Should we care? Yes.
While valuable works are produced by individuals not seeking to commercialize their work, other important information projects only occur where substantial financial support or commercial benefits exist or can be realistically sought. Intellectual property law must support both and the range of options in between, but it is too often easy to ignore one of these models in policy discussions.
Some of the economic stress of the content industries is attributable to the inevitable adjustments caused by new technology and social expectations. Thus, a business model that assumes that a content producer or publisher can charge high prices for copies faces the likelihood of greater seepage (piracy) in a digital world than in a plastic world. But while many in the public are comfortable copying commercial content created by others, most do not do so without authorization. One role of law and its enforcement, of course, is to shape and influence expectations about complying with the norms set out in law. The business model may remain viable if relatively effective technology controls become acceptable in modern markets or if social expectations change to reduce or cabin in piracy at a level that is sustainable and whose costs are covered by sale or license fees generally. But the greater digital seepage means that the economics and scale have changed; this heightens, rather than reduces, the need for and the character of supportive laws for the content producer.
Unless properly adapted, modern copyright and related law may not support content industries even remotely of the scope and depth of those that historically have existed.
It may seem odd to be discussing a risk of failure in content industries at a time when the Internet created a huge upsurge in the amount of information available. But the reason lies in large part in the provenance and character of information. A difference exists between content generated and published without review by individuals, and content generated by concerted research or creative effort of financed groups of professionals. The motion picture "Wizard of Oz" may not be perfect, but the quality of that product differs from the video on U-Tube by Joe Smith who filmed himself eating pizza. Many studio products, of course, are not well done, while many individual products are excellent, but one does not have to denigrate the work by Joe Smith to recognize that society is the loser if his content becomes the sole entertainment content available. If these types of content reside on a continuum, however, the problems of law sustaining the content development reside closer to the "Wizard of Oz", while the explosion of information on the Internet lies closer to the Joe Smith video. Law should provide a basis that promises to sustain both the commercialization model and a model in which the content developer gives her product freely to the public. It is with reference to professional or commercial content that the incentive structure of traditional intellectual property law has its greatest bite, and it is here that the Internet and other digital systems have their most potentially disruptive impact. …
We are where we are today in terms of intellectual property policy and its impact on the content industries in part because of an on-going conflict between groups that, respectively, seek enhancement or protection of property rights, and those who would prefer a diminishing role for intellectual property (especially for copyright) in digital environments. One theme frequently cited by the latter group argues that "information wants to be free" and that to the extent that commercial incentives or profit online are desired, they should be sought in ancillary ways, such as through advertising revenue, while the information itself is made freely available. The difficulty is that this business model has largely been a failure and those who have been able to follow it tend to be content "aggregators" or providers of other services, not content creators or publishers. They survive and thrive, rightly or wrongly, by collating the work of others (often obtained for free). But in a world of limited or no profit for newspapers or other content-providers, who will be left to create that content? …
There are, of course, many other issues regarding the impact of digital technologies on content creators and providers. But the basic issue in reference to law and legal policy involves a need to develop a balance in intellectual property law that preserves what we have … and that supports realistic business models for those industries. To do so requires a shoring up of property law and judicial interpretations of existing law that support, rather than a continued erosion of the position of content developers and providers. In doing this, the interests of individuals and companies who create content they do not desire to commercialize also need to be protected, but this does not support widespread, substantial copying of the work of others or relying on that work to develop a commercial enterprise profitable for the aggregator or other commercial entity.

▸ **Tasks to complete**:
• A. In the copyright passage, who tends to succeed with the business model of giving information away free and earning money through side sources like advertising?
• B. Write a continuation of the copyright passage, picking up after its final sentence.

▸ **Excerpted data**:
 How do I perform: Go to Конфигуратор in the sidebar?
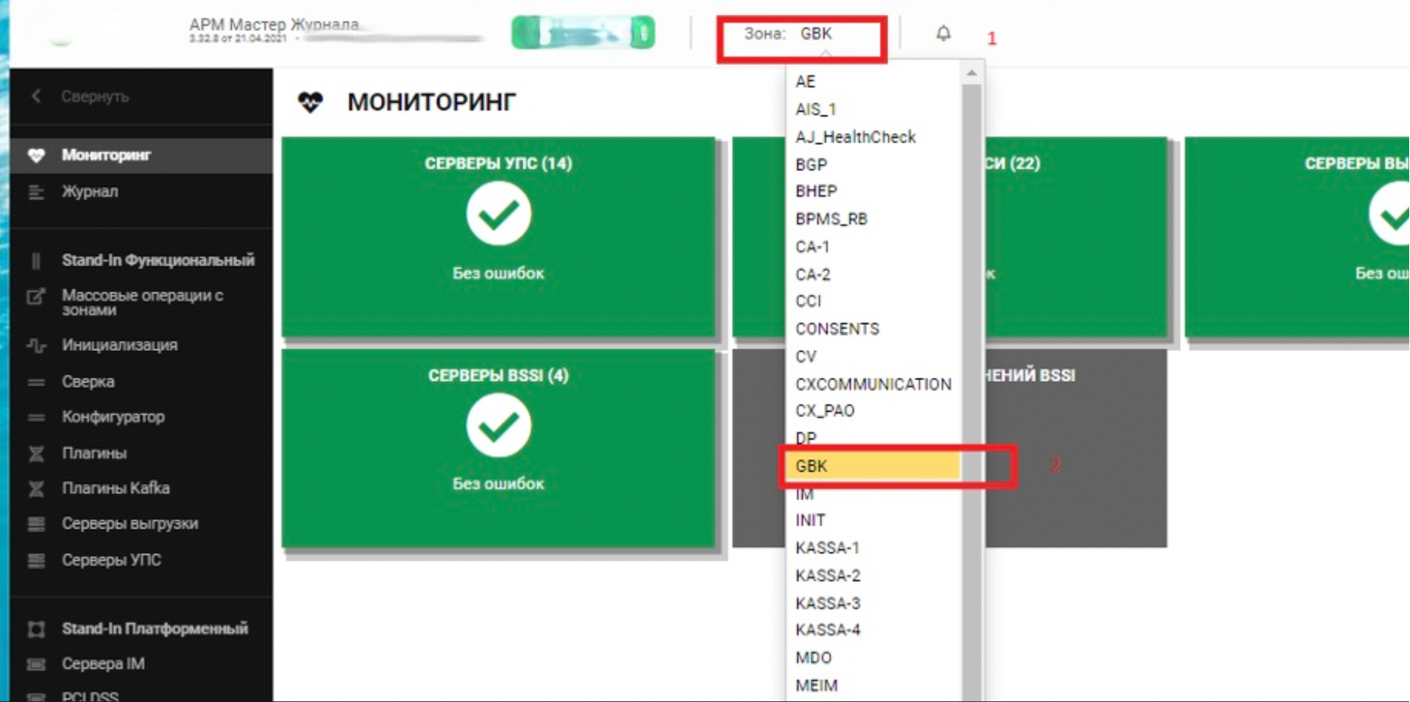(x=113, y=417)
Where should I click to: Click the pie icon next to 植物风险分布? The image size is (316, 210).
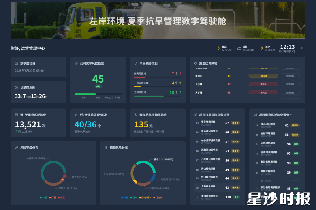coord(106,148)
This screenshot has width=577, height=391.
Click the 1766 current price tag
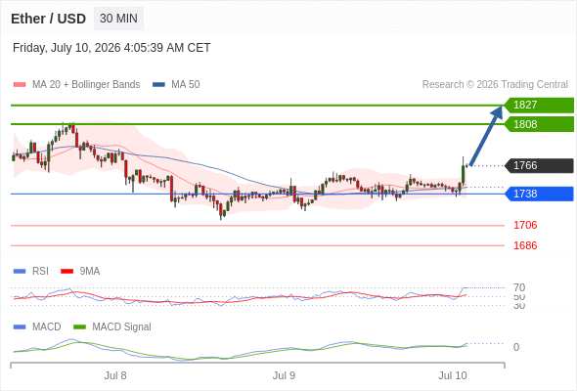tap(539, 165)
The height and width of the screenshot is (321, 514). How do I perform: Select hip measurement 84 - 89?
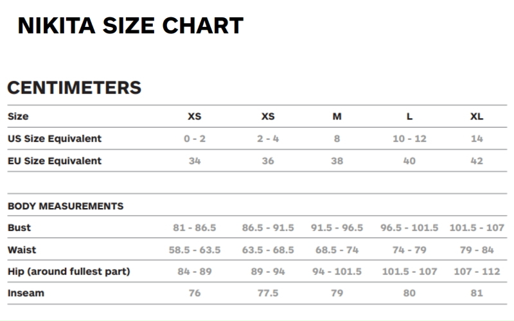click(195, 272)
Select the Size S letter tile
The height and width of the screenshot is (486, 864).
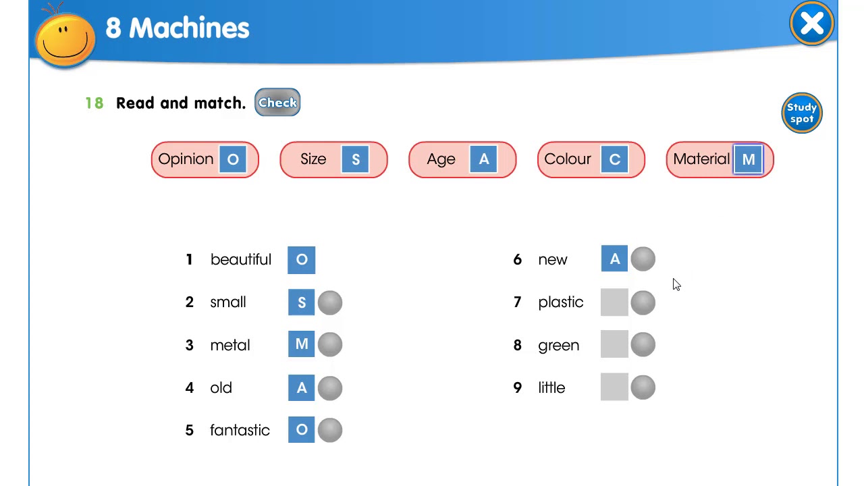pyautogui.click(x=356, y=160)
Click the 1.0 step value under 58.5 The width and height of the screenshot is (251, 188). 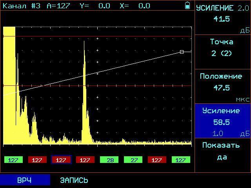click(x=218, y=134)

▸ **Replies**:
• A. Content "aggregators" or providers of other services, not content creators or publishers.

• B.
canadada [2009-08-10 03:00] Comment ID: 1464 Reply to: 1457
Have you read/reviewed the Terms of the Google Settlement? Quite the piece of work. You're kind of 'damned if you do & damned if you don't'.
Google, Yahoo, AOL and other search engines are essentially American 'distributors' of global 'content'. And, 'American 'Law', it seems, is increasingly backing them up.
What hope does a professional 'author' stand against Google? I would say none.
Even so, Eric Zohn, an attorney in business affairs at William Morris Endeavor, one of the largest entertainment agencies, is advising clients in the literary department, to opt OUT of 'registering' their work with Google because OTHERWISE "Google is free to SELL YOUR BOOK unless you expressly tell them NOT to." The terms of the agreement call for authors and publishers TO SPLIT 63 percent of any revenue that Google generates. Meaning, Google takes 37%, - Nice. The publisher & author get 31.5%.
The settlement, of a lawsuit brought by publisher and authors who argued that Google was violating their copyright by scanning books in libraries [without consent or compensation], would give Google THE RIGHT not only to digitize library books, but also sell them either as PART OF DATABASES or INDIVIDUALLY.
[my emphasis in caps]
(Marginally Paraphrased from New York Times, August 7th, 2009, "William Morris Advises Clients to Say No to Google Settlement".)
So, from my p.o.v., for authors, it's either a rock or a hard place …
And, for the record, I opted IN.
canadada [2009-08-10 08:33] Comment ID: 1468 Reply to: 1464
p.s.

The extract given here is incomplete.